キッチン側から室内を見返した様子。
コーナー柱のない和室。小上がりの畳スペースの2面に障子を建て込んでいるのですが、その角に柱や吊束は設けていません。つまり鴨居が宙に浮いている訳ですね。空間に一体感を持たせるためには、仕切りはない方が良いのですが、来客時の寝泊まりを考えると、仕切りを設けたいと建主さんの要望。設計サイドでディテールを考えて施工サイドに指示するのですが、大工さん泣かせな仕事かな???と思いきや、難なく作ってくれました!機能的にも視覚的にも邪魔にならず、空間が広く感じられると好評です。
床は厚さ30㎜の杉板。しっかりした踏み心地と優しい肌触りが足裏で感じることができます。30mmもの厚板を使っているので、下地に合板は敷かず、大引の上に直敷き。仕上げには、桐の油を塗っています。時とともに味わい深い飴色になる素材、時間の経過が楽しみ。
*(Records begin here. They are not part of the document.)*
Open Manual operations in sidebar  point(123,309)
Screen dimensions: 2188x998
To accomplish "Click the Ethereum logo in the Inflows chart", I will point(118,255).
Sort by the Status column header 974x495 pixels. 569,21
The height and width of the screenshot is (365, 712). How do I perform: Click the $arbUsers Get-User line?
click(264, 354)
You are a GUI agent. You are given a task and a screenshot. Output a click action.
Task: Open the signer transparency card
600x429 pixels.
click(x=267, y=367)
小上がりの縁甲板は名栗。表面を刃物ですくい取るように削り、凹凸を出すひと手間加えた仕上げ。元々は、柱や梁の下処理だったのですが、利休が茶室に持ち込んだ詫びた世界観であり、使った道具や手づくりの痕跡を残す味わい深いもの。名栗は、もちろんクリ以外の樹種でも加工できるのですが、ここでは名前が表すように元来の意味でのクリを採用。優しい手触り、足触りであり、座り心地が良いのも魅力です。畳は縁なしの琉球畳。熊本産の本イグサ。イグサの香りに心が落ち着きます。